▶ [ACTIVITY]: Gather all lines with "screenshot" from the records.

===== SOURCE INFORMATION

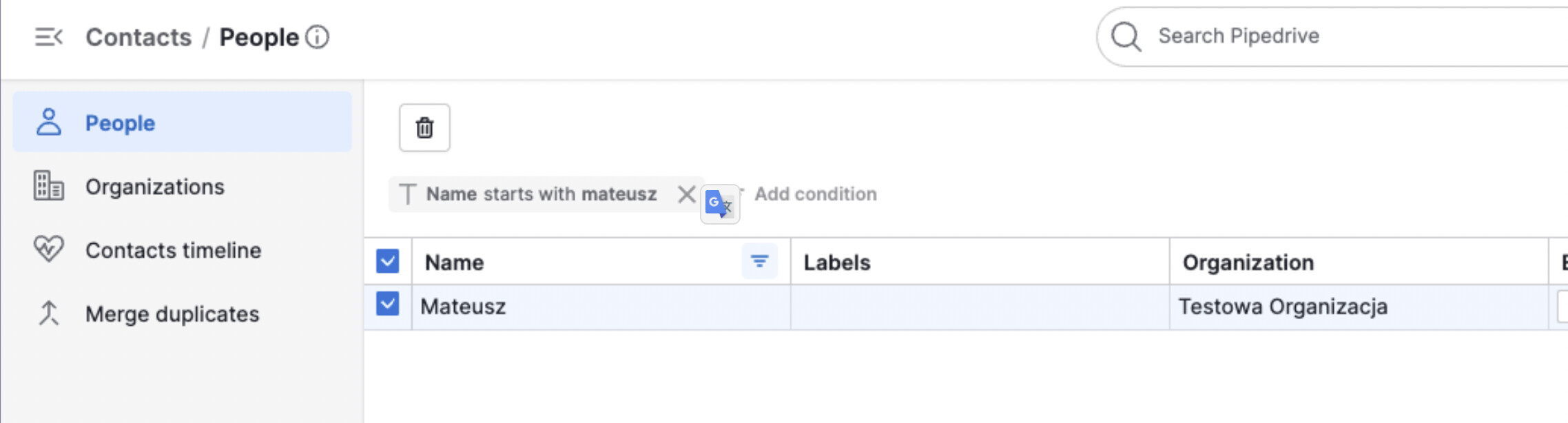Open Merge duplicates in the sidebar
The image size is (1568, 423).
[172, 314]
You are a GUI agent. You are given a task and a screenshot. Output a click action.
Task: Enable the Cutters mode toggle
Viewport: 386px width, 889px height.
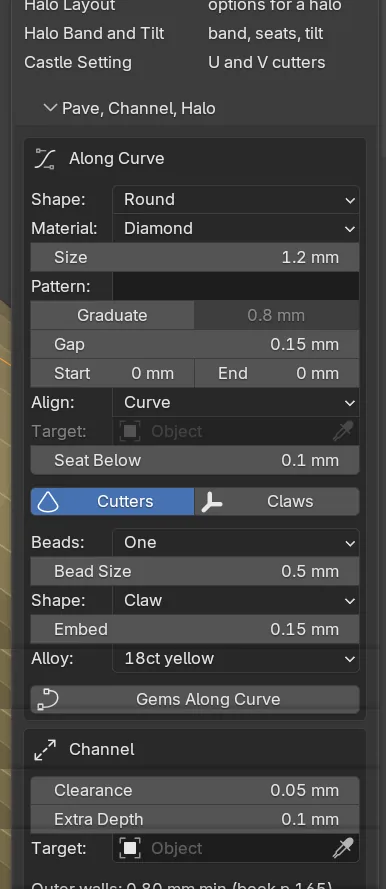tap(112, 502)
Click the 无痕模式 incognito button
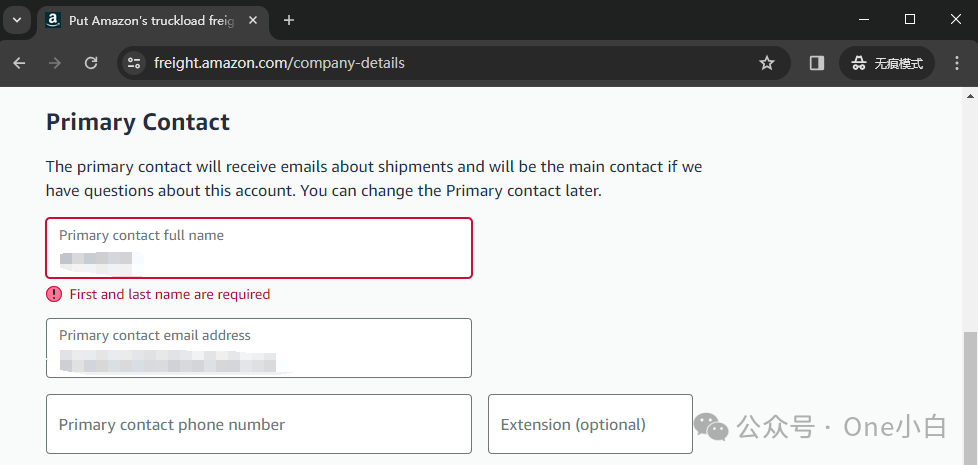Screen dimensions: 978x465 [887, 63]
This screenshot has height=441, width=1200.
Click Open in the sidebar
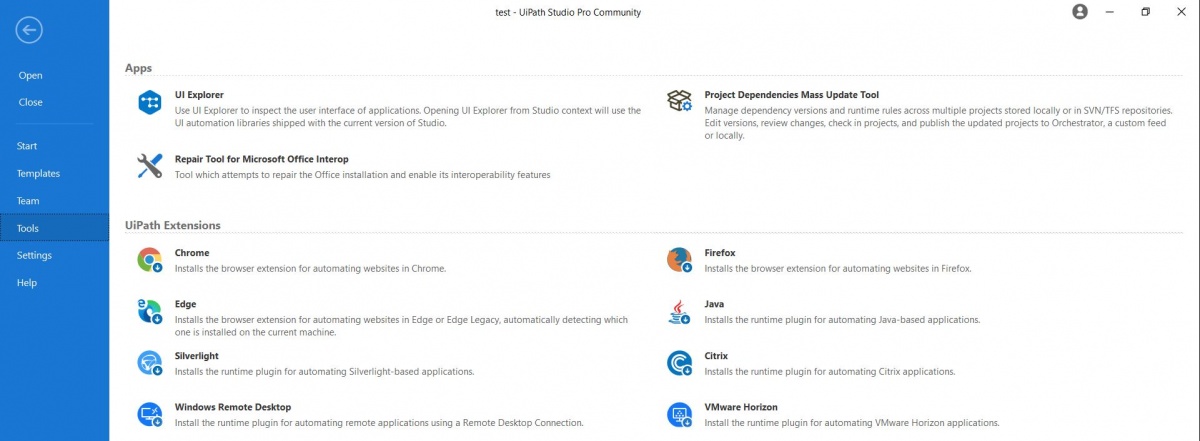[30, 75]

==========

▶ [RESPONSE BELOW]:
You are a GUI agent. You are given a task and a screenshot. Output a click action.
This screenshot has height=441, width=1200.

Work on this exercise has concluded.